▶ Selected text:

• • • • •

# Negril.com Message Board Forums > Negril Message Board >  Anniversary of Hurricane Gilbert. Where were you on the 12th September 1988?

## Firefly Cottages

On the 12th September,  25years ago Hurricane Gilbert hit Jamaica.  It's a hurricane that people continue to talk about. Where were you on this date. Were you born?  I was living in England. I always remember the scenario of the woman on the tv. saying mi breadfruit tree gaan. there was so much drama. Sadly some persons lives were lost. Whilst others it took years to build back their homes.  Even until this day I will always remember that song sung by Lovingdeer.  That song was indeed a hit. :Cool:

----------


## Seveen

i was living in Atlanta watching Jamaica get decimated by Gilbert --- a few days later i was in Jamaica - with as many supplies for friends as i could carry --- i will never forget blue tents all over the place --- very grim time

----------


## Marko

mi was up in New England pounding nails and painting when mi heard da sad news........

• • • • •

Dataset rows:
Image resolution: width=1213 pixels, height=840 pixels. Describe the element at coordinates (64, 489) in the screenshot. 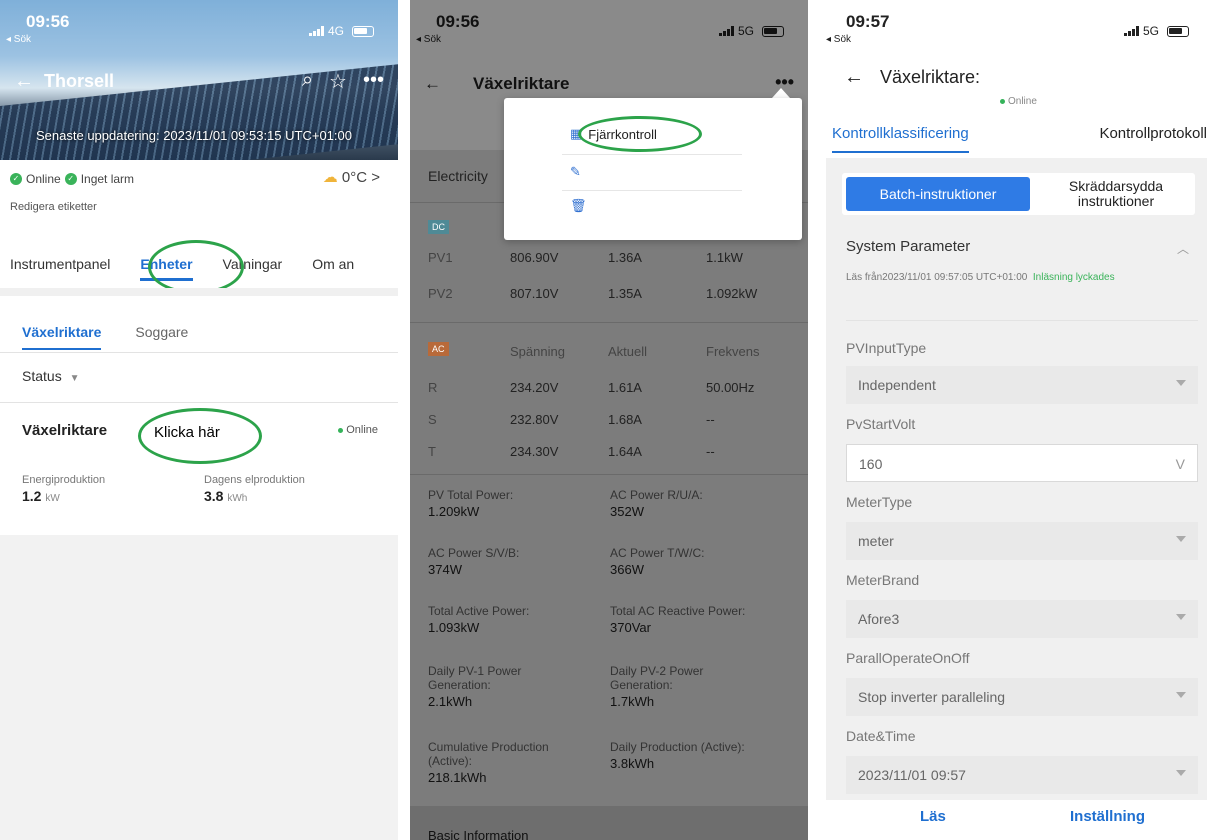

I see `metric-energy-production: Energiproduktion 1.2 kW` at that location.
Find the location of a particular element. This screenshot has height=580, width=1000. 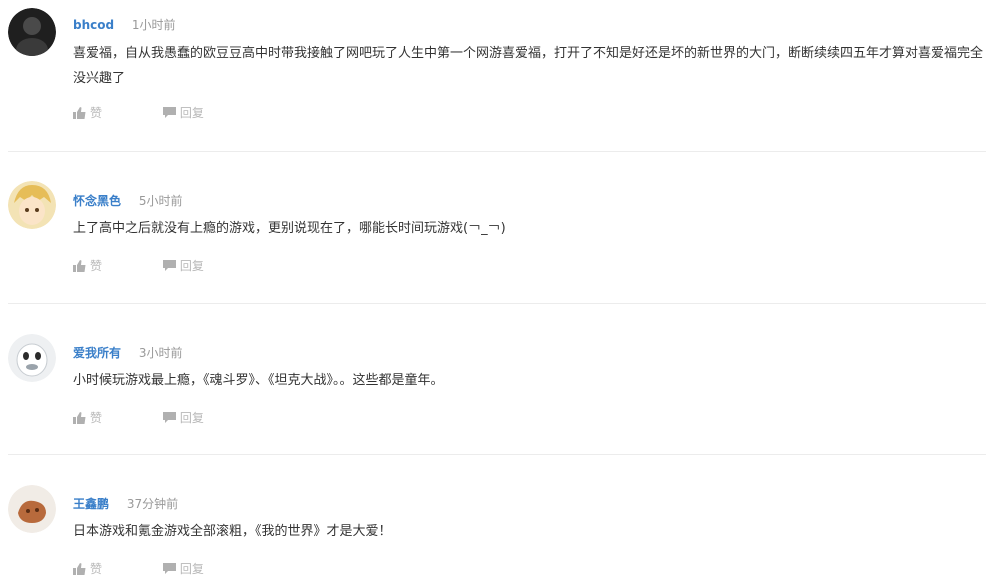

timestamp: 37分钟前 is located at coordinates (152, 504).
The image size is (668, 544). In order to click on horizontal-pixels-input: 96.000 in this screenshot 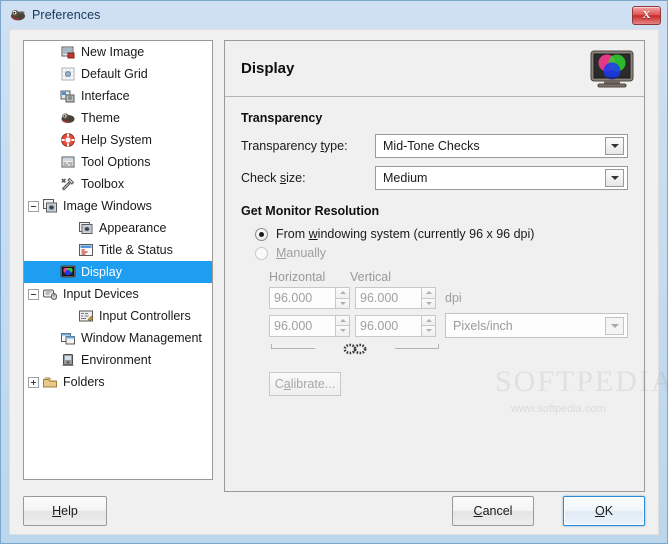, I will do `click(302, 326)`.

• • • • •

▶ What the task requires:
Reproduce the entire Hurricane Gilbert forum thread from above, word for word.

▶ Your solution:
# Negril.com Message Board Forums > Negril Message Board >  Anniversary of Hurricane Gilbert. Where were you on the 12th September 1988?

## Firefly Cottages

On the 12th September,  25years ago Hurricane Gilbert hit Jamaica.  It's a hurricane that people continue to talk about. Where were you on this date. Were you born?  I was living in England. I always remember the scenario of the woman on the tv. saying mi breadfruit tree gaan. there was so much drama. Sadly some persons lives were lost. Whilst others it took years to build back their homes.  Even until this day I will always remember that song sung by Lovingdeer.  That song was indeed a hit. :Cool:

----------


## Seveen

i was living in Atlanta watching Jamaica get decimated by Gilbert --- a few days later i was in Jamaica - with as many supplies for friends as i could carry --- i will never forget blue tents all over the place --- very grim time

----------


## Marko

mi was up in New England pounding nails and painting when mi heard da sad news........